An average person who wants to fly a 150 kt cruiser has the choice in the used market with 30-50 year old airplanes like a Bonanza C to E or a vintage Mooney or an Arrow II or III. That is why these planes have still gotten some value.

The trouble is, there are millions of drivers and there are less and less pilots who wish to go the way of ownership. Consequently the prices drop to nothing.

LSZH(work) LSZF (GA base), Switzerland

I got over the concept of ‘newer is better’ in my 20s and never looked back. It takes you nowhere but onto a tread mill owned by somebody else.
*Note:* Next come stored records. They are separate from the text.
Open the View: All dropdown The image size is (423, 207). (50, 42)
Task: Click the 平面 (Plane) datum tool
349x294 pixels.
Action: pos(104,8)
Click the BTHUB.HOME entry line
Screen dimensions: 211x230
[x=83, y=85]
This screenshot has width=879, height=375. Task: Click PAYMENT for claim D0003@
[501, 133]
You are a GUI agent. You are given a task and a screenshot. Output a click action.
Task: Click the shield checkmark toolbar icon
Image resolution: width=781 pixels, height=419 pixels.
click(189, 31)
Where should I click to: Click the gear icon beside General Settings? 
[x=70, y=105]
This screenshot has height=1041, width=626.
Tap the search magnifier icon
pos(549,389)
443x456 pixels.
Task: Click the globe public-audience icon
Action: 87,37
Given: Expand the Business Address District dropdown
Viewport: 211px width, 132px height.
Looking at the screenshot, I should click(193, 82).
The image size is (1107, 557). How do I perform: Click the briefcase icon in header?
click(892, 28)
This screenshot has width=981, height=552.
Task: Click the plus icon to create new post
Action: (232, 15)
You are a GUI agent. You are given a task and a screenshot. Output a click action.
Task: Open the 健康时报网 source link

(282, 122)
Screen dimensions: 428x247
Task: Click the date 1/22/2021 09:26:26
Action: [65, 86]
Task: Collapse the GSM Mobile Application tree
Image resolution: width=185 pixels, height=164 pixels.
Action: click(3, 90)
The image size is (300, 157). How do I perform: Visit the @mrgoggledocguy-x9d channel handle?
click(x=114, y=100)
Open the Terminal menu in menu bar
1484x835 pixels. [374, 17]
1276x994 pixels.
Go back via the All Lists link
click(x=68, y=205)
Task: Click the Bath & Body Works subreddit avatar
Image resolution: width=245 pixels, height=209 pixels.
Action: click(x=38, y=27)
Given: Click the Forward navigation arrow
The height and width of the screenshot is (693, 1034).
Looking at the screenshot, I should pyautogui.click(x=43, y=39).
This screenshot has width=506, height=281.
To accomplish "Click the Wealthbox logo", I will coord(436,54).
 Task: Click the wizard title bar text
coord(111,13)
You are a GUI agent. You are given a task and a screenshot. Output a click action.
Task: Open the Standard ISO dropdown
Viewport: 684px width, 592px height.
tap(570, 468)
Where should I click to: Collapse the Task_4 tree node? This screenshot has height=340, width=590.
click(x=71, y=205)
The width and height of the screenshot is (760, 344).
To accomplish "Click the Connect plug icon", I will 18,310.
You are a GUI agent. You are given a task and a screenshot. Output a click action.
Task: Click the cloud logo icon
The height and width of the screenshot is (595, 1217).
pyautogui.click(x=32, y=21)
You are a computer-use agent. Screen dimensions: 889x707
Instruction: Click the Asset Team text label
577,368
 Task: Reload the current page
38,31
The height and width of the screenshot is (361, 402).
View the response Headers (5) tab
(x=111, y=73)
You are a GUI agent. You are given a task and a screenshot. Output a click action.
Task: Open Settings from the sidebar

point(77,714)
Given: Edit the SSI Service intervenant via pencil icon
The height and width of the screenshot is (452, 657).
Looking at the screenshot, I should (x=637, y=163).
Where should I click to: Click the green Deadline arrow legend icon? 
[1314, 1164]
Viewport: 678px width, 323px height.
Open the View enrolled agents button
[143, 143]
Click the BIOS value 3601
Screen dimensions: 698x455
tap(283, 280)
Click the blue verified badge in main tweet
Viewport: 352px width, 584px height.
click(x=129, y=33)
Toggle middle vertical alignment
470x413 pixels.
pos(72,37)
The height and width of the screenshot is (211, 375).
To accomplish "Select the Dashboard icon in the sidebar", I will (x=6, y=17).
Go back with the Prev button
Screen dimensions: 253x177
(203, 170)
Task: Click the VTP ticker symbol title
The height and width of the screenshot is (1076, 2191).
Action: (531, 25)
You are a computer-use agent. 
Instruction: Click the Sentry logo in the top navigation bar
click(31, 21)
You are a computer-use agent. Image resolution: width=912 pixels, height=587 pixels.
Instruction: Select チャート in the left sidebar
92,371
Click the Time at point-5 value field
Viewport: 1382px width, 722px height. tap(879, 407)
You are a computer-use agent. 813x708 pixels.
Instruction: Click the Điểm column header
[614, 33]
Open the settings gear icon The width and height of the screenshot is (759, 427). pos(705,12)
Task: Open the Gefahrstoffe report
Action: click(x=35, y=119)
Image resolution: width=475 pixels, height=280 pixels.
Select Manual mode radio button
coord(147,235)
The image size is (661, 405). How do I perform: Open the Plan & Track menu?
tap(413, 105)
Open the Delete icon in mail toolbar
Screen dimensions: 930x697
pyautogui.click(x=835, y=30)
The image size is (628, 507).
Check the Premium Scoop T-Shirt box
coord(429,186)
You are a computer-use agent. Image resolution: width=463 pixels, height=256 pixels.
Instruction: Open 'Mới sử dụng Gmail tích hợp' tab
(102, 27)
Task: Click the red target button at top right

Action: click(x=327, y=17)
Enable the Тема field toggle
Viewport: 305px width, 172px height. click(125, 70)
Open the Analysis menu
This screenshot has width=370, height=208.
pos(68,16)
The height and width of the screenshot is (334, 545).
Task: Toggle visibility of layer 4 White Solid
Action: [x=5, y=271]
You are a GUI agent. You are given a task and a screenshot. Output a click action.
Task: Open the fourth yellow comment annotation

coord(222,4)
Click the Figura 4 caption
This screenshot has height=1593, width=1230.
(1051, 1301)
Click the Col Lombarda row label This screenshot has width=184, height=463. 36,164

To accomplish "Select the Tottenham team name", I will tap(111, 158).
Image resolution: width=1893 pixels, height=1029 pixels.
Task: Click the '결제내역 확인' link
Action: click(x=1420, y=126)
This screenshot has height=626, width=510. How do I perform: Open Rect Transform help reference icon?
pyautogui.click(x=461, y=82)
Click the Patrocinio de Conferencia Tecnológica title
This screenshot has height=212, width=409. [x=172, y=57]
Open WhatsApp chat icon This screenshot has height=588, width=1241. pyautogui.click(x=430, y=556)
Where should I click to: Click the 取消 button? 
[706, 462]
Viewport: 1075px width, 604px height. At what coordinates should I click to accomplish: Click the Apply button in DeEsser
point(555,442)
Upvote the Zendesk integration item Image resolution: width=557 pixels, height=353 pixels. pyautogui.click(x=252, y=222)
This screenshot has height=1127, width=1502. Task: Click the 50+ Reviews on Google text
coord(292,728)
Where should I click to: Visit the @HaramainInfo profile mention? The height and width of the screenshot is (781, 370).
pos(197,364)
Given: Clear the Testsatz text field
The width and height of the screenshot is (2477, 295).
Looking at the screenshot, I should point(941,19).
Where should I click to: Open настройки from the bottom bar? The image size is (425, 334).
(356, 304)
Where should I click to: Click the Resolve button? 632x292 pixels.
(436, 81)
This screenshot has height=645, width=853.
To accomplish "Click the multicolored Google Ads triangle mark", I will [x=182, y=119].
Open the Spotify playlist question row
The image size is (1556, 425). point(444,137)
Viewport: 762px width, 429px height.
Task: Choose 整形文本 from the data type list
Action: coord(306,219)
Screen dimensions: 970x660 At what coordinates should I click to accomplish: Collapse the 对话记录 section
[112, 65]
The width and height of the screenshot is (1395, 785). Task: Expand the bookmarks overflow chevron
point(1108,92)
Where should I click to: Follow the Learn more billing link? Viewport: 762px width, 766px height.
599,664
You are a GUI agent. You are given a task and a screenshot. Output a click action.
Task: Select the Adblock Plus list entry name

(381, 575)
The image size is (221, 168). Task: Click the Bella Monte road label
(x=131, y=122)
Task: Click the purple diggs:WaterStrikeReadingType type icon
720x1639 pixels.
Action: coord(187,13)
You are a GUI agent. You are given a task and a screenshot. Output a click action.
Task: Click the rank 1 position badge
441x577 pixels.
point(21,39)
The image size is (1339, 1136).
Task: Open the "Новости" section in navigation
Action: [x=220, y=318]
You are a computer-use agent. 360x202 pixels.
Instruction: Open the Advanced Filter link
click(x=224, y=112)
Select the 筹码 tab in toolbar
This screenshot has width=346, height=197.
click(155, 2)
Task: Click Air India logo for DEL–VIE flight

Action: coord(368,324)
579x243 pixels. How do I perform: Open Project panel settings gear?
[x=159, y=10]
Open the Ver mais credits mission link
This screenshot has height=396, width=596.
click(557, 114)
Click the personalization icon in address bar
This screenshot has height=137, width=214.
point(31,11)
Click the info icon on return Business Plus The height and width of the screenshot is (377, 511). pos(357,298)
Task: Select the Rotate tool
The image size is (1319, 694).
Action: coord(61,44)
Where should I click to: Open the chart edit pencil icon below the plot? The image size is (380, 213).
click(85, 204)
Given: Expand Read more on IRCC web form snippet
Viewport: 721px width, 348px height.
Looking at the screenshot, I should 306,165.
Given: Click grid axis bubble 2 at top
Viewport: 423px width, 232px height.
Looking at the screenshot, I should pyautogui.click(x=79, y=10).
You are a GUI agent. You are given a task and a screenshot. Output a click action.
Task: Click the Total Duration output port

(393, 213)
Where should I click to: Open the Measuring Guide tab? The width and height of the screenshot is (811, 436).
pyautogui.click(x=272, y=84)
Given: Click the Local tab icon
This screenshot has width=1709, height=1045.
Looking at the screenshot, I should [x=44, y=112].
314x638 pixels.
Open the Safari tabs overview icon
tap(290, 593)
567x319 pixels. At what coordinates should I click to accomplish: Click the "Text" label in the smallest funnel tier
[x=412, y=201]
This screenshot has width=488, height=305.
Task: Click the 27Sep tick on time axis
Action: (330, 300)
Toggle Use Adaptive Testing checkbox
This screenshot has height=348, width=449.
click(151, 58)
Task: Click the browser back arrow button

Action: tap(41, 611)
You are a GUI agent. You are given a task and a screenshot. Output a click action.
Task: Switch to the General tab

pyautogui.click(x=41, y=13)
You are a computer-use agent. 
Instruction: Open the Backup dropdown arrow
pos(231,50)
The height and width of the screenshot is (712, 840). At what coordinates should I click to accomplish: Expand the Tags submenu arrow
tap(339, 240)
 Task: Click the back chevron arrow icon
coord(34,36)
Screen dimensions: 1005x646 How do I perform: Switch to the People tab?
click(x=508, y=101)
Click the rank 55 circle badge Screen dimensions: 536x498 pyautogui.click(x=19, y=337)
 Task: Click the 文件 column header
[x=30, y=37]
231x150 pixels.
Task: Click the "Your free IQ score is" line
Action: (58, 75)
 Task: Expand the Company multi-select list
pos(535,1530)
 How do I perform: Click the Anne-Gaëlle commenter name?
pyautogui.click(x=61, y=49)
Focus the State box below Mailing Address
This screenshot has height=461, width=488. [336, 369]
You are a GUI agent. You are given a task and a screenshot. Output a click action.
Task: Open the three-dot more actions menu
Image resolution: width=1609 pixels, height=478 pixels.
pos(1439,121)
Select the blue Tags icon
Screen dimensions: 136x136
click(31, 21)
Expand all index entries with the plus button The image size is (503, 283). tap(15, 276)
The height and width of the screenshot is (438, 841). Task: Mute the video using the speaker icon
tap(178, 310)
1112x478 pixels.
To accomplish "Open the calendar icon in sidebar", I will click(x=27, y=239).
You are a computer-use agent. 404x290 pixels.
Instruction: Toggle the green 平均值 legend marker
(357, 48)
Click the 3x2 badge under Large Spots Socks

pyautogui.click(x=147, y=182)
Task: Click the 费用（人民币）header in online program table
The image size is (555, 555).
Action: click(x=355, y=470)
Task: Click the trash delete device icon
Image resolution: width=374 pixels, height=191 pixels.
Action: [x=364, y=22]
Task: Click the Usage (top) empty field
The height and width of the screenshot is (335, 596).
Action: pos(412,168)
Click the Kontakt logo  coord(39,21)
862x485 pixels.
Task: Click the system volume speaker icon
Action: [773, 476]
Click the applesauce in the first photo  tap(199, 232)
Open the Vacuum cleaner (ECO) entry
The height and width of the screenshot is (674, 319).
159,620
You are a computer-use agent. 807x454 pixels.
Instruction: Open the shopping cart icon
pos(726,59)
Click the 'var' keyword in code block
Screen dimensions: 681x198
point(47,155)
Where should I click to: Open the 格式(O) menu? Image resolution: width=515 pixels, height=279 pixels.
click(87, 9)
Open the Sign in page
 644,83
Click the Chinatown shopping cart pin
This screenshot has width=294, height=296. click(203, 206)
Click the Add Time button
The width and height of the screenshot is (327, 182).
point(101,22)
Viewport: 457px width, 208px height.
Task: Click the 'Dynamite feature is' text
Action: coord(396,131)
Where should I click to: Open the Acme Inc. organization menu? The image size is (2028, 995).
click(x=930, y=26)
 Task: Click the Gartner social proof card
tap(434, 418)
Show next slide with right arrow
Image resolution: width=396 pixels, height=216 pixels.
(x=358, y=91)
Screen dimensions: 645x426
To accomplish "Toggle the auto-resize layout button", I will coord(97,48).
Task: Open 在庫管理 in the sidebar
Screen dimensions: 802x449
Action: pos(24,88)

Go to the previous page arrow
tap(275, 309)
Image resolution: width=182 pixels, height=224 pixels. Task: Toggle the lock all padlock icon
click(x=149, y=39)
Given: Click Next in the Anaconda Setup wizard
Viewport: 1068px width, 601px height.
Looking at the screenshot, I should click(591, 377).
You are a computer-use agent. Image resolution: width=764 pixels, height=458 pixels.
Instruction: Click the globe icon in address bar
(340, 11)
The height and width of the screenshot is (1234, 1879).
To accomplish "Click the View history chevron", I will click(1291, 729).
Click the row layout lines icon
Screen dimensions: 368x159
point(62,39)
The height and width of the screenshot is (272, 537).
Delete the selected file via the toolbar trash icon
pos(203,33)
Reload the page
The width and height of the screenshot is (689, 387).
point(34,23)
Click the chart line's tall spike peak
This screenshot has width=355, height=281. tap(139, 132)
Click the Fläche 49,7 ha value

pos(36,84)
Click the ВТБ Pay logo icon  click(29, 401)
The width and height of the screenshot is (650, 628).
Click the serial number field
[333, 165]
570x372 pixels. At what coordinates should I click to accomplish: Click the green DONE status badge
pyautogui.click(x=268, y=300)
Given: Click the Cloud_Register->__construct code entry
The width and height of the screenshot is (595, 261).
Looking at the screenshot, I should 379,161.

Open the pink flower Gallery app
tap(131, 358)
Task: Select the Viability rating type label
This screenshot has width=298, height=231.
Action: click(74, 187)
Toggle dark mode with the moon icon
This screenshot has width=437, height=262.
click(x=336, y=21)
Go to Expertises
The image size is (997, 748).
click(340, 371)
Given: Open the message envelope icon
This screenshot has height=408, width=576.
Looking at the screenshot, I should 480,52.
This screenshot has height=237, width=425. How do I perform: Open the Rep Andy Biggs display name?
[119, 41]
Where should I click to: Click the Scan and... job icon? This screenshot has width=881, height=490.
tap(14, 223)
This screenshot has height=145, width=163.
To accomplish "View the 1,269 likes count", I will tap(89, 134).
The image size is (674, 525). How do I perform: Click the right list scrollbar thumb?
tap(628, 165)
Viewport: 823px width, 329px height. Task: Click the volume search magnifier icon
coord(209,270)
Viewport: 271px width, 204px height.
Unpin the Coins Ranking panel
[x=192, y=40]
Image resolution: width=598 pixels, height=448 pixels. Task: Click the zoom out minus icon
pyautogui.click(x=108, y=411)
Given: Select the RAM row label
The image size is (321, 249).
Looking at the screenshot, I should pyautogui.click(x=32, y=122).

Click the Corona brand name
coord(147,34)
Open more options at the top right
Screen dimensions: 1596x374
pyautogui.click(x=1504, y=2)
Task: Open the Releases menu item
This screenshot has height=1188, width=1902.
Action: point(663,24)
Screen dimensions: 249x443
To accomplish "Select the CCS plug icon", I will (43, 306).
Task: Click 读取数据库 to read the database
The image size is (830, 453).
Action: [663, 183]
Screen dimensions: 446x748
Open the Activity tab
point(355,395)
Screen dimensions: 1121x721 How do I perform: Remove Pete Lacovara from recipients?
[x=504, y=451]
Factory built 150 kt cruisers are a small market, not representative of GA as a whole. They are hard to sell worldwide because their natural role, transporting people to out of way places, has been eclipsed by low cost airlines and cheap rental cars. Unless the 150 kt cruiser can also do something else, like for example an RV, it isn’t of great interest to the market: too complex, not so much fun.

Last Edited by Silvaire at 07 Mar 17:41



The Cessna 195 has three specialist shops who are good at re building airframes on proper jigs and in effect producing properly refurbished aircraft – which go for $120-150k, roughly the price of Cub Crafters refurbished Super Cub, and a fraction of a new Carbon Cub. The combination of radial technology and transport category build quality, the 195 was known as the Businessliner, makes this type likely to continue to hold value. Assuming you keep it out of the weeds. Flying magazine pilot reports of the 1950’s described handling as excellent, but then everybody was trained in tailwheels back then. Many a jet captain ended up groundlooping them having let their tailwheel skills atrophy.

1200lbs useful load, 135 KTAS and 14 usgph and a 18,000 foot service ceiling.

The above example is from Barron’s and is offered for $120k, it has the Jacobs 755-B2 engine which is the preferred engine.

http://barronaviation.com/cessna-190195lc-126-models/

http://barronaviation.com/190195-information/

Last Edited by RobertL18C at 07 Mar 21:06
Oxford (EGTK), United Kingdom

The last aircraft i sold went for less than 5% below asking price, through a UK broker.
I think it all depends on a realistic asking price.

Darley Moor, Gamston (UK)

A friend of mine is a FedEx training captain, and had a beautiful C195 plus a slightly newer C172. His routine was to complete a FedEx trip and then fly his own plane to his airpark home. The reason for owning the 172 was so he could fly home when tired… he didn’t want to land the 195 unless he was completely sharp.

C195s seem to have sold in the range of $60K to $120K forever. A guy I knew bought a nice one at a bargain price in the lower part of that range. He was careful with transition training and did OK but sadly groundlooped it later on, after which it went off to the rebuild shop under new ownership. I guess there’s a reason 195s have good support for airframe rebuilds

Piper Cubs are fashionable. They sell for much more than a Jodel DR1050, both on UK LAA Permit, both O200 engine.

Maoraigh
EGPE, United Kingdom

Here are before and afters (err the photos are in the wrong sequence :))of N1558D, the before is after a groundloop with 15-20knot quartering crosswind. The 195 was nearly uninsureable because of ground loop incidents, a result of rusty skills, poor maintenance of the brakes/tailwheel or poor airmanship. The 500-600 still operational (out of 1080 produced) seem to have been tamed somewhat due to being held to much higher maintenance standards these days.